“THE WAY OF THE WARRIOR IS DEATH”
Elvis Cole has been hired by the international hotel magnate Bradley Warren to find an original copy of the Japanese Hagakure, which has been stolen from Warren’s safe. Worth over $3M, the Hagakure is a centuries-old document that outlines every aspect of acceptable conduct for the samurai. This national treasure is not owned by Warren but is on loan from the Tashiro family with whom Warren does considerable business.
The theft is already being investigated by the LAPD, but Warren needs the book back in less than a week. The Tashiros are coming to inspect their latest hotel venture in Little Tokyo and to attend the Pacific Men’s Club banquet where Warren is to be named Man of the Month. They expect to see the book there on display and Warren expects Cole to make that happen.
Cole has only been on the job one day when Warren’s wife, Sheila, receives a call threatening to burn down their house with her in it unless Warren stops the search for the book. At this point, Cole brings Joe Pike in on the investigation and for additional security. However, a narcissistic and self-important Warren dismisses the threat out of hand.
It becomes very clear to both Cole and the reader that having someone harm his wife or his 16-year-old daughter, Mimi, will not hurt Warren in the slightest. Also clear is that only a perceived or actual failure in business can cause Warren even a moment of pause. When a second call is received, this time threatening Mimi’s life, Warren simply asks Cole to provide additional presence but business will proceed as usual with no changes to routine or to the awards banquet.
Coincident with the threats, Cole has found a connection between the theft and the LA organization of the Japanese yakuza, a group the news media compares to the American mafia. But Cole quickly learns that the yakuza is far older and far different than any mafia-type syndicate, actually stretching back to the days of the samurai. So for the American branch of the yakuza to have an original copy of what amounts to their ultimate code of ethics and behavior would be a major coup.
POSSIBLE SPOILERS FOLLOW:
Cole and Pike are able to link the theft to Nobu Isida, a yakuza middleman, to Eddie Tang, a young yakuza assassin, and to Yuki Torobuni, the head of the LA yakuza faction. And Cole is systematically narrowing down the book’s location when Mimi goes missing from the hotel just before the awards banquet is to start.
As Cole searches for Mimi now, as well as for the book, he is blindsided when he learns that the teenager is a chameleon – mousy, invisible and somewhat homely by day and an overly made-up femme fatale by night. It seems that she has been a very frequent nighttime visitor to Torobuni’s dance club and is Eddie Tang’s girlfriend.

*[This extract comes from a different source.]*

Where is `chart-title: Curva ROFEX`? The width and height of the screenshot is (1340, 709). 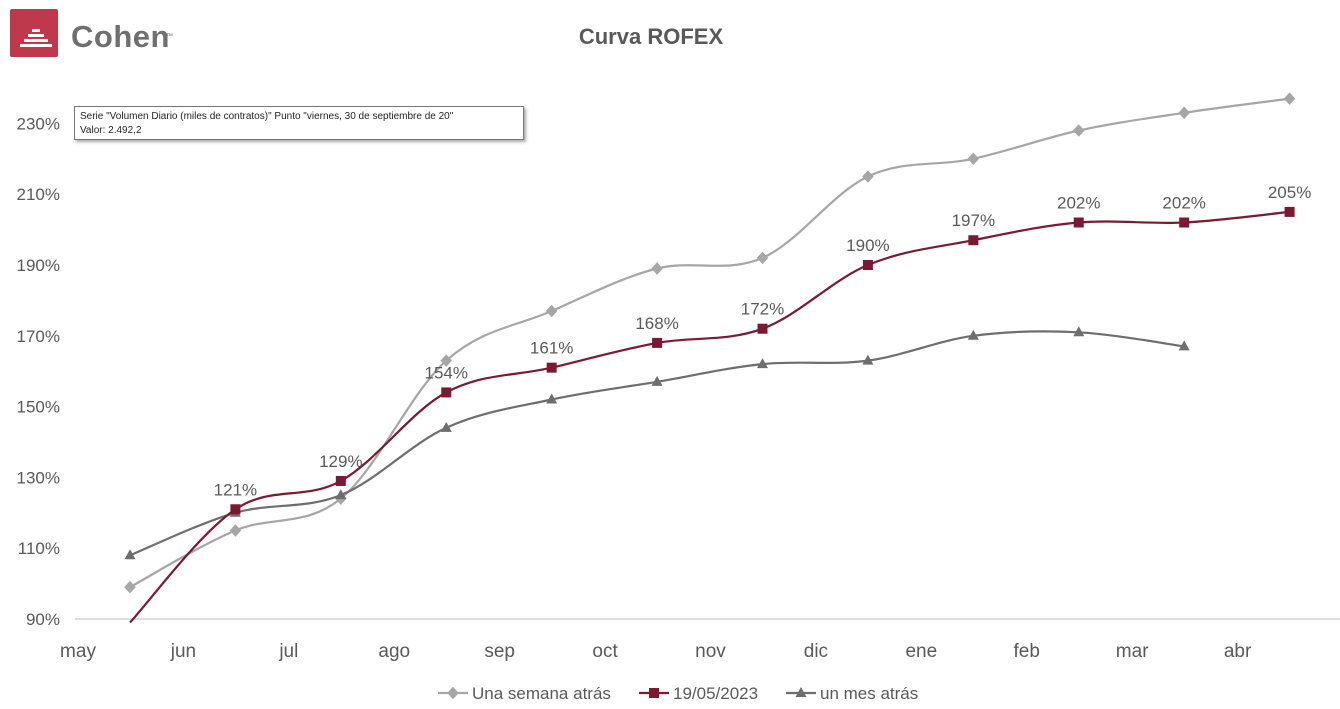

From this point on, the plot has more twists and turns than a mountain road. They are complicated twists and it is as hard for the reader as it is for Cole to tell truth from lies. And, unfortunately, that old saw about “assumptions” comes back to kick Cole right in the you-know-what. But metaphorical kicks are not the only ones in this book. The fight scenes are MMA caliber and Crais writes them in a manner that is visibly coherent, realistic and violent unto death.

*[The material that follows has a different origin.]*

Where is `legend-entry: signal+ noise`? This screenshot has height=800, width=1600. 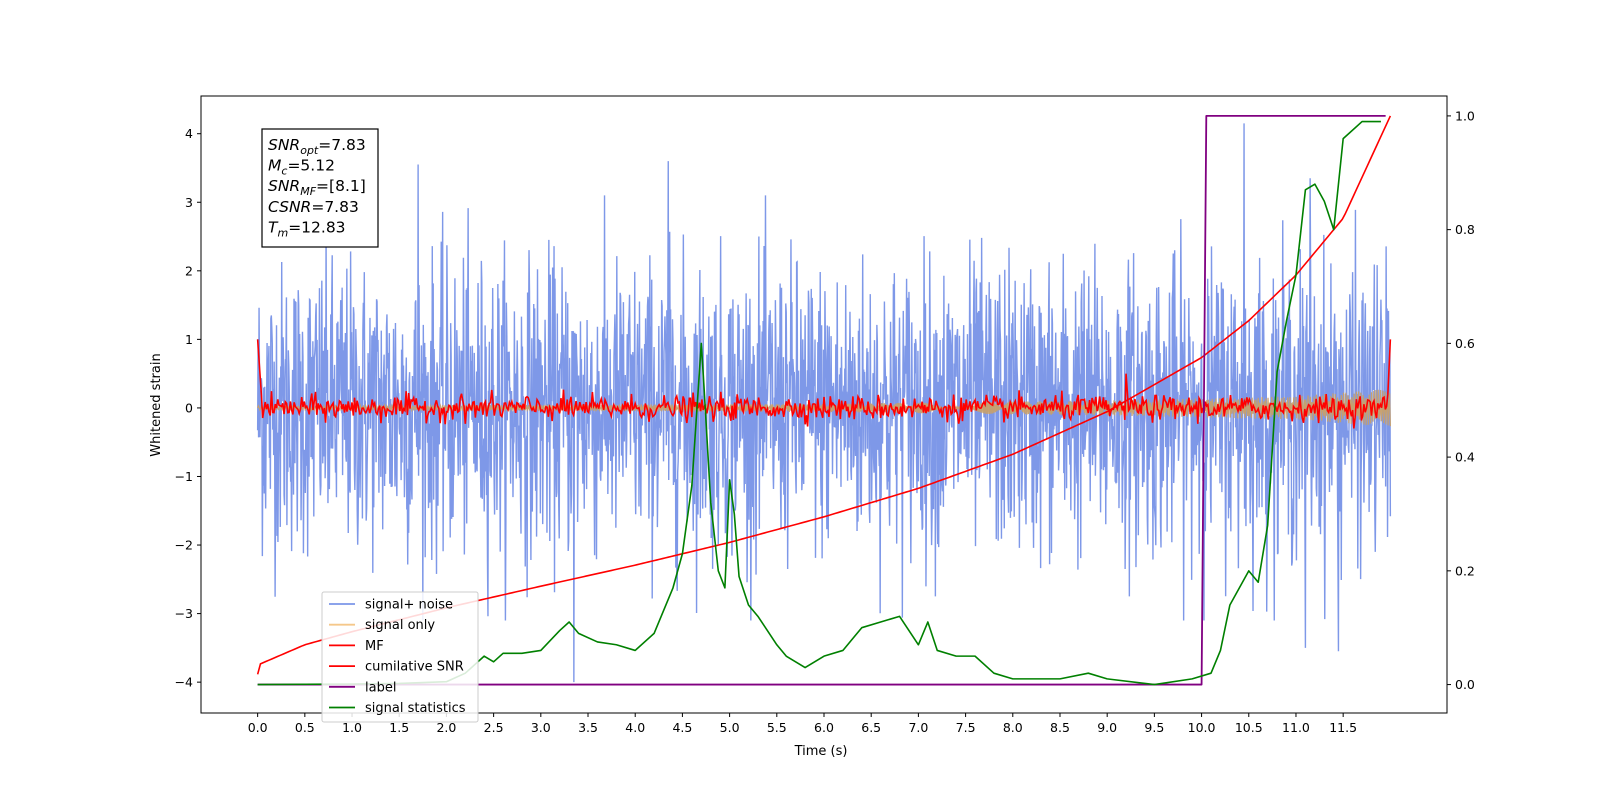
legend-entry: signal+ noise is located at coordinates (409, 606).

Crais also provides us with our next glimpse into that laconic entity that is Joe Pike. When Cole and Pike locate a translation of the Hagakure rather than the original, Pike becomes absorbed with its tenets. And his new understanding of what drives the samurai plays out quite forcefully in the final fight scene.

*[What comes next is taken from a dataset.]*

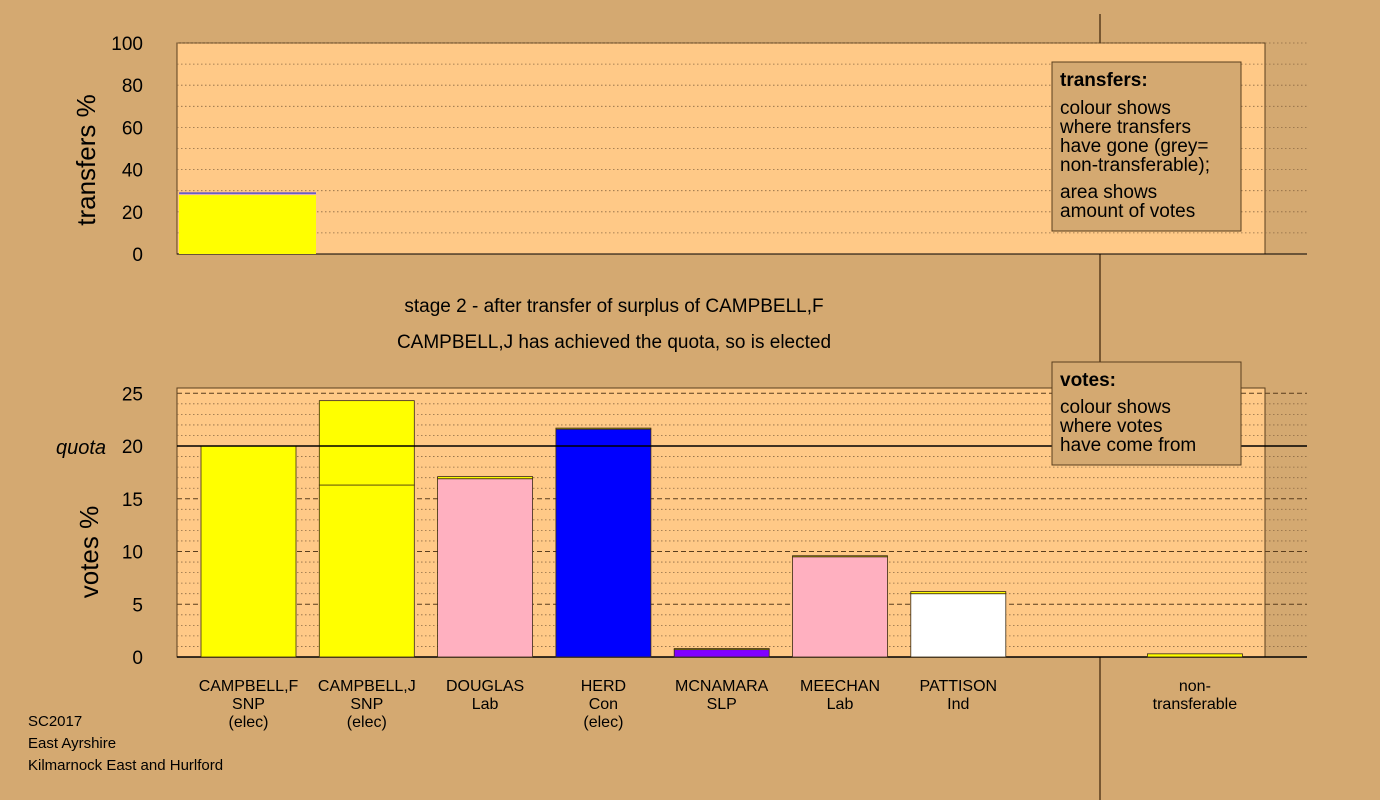  Describe the element at coordinates (1088, 380) in the screenshot. I see `votes-legend-title: votes:` at that location.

Another major scene that Crais creates for Pike occurs at the beginning of Chapter 8. When Cole goes to a firing range to retrieve Pike, he finds him shooting at multiple targets to the beat of Bob Seger’s rendition of “Old Time Rock and Roll.” If you will take a few moments before you start Chapter 8 to preview that song on iTunes and get the beat in your head, when you read the scenario, Crais’ words will jump on to your mental video screen, complete with soundtrack. And you will have an image of Pike and a jaw-dropping respect for his abilities that will stick in your mind for a long time.
As good as the storyline and its overall execution are, two aspects of this book caused me to drop my rating by one star. First, Crais has Cole, in his internal monologues, comment on what he thinks are inane actions or unacceptable comments from other characters by saying “These ___!” or “That ___!” filling in the blank to make phrases like “These cops!”, “These guys!”, “That Bradley!”, or “That Pike!” The first few times this occurred, it was 1980’s colloquialism. The next twenty times, it was annoying. By the fiftieth time, it was absolutely obnoxious.
The second reason for reducing my rating is the title, as in the fact that I can’t reconcile the title with the storyline. “Stalking” meant something considering how long some of the stakeouts that Cole and Pike went on lasted. But “Angel?” Not a clue! Oh, well, that Crais!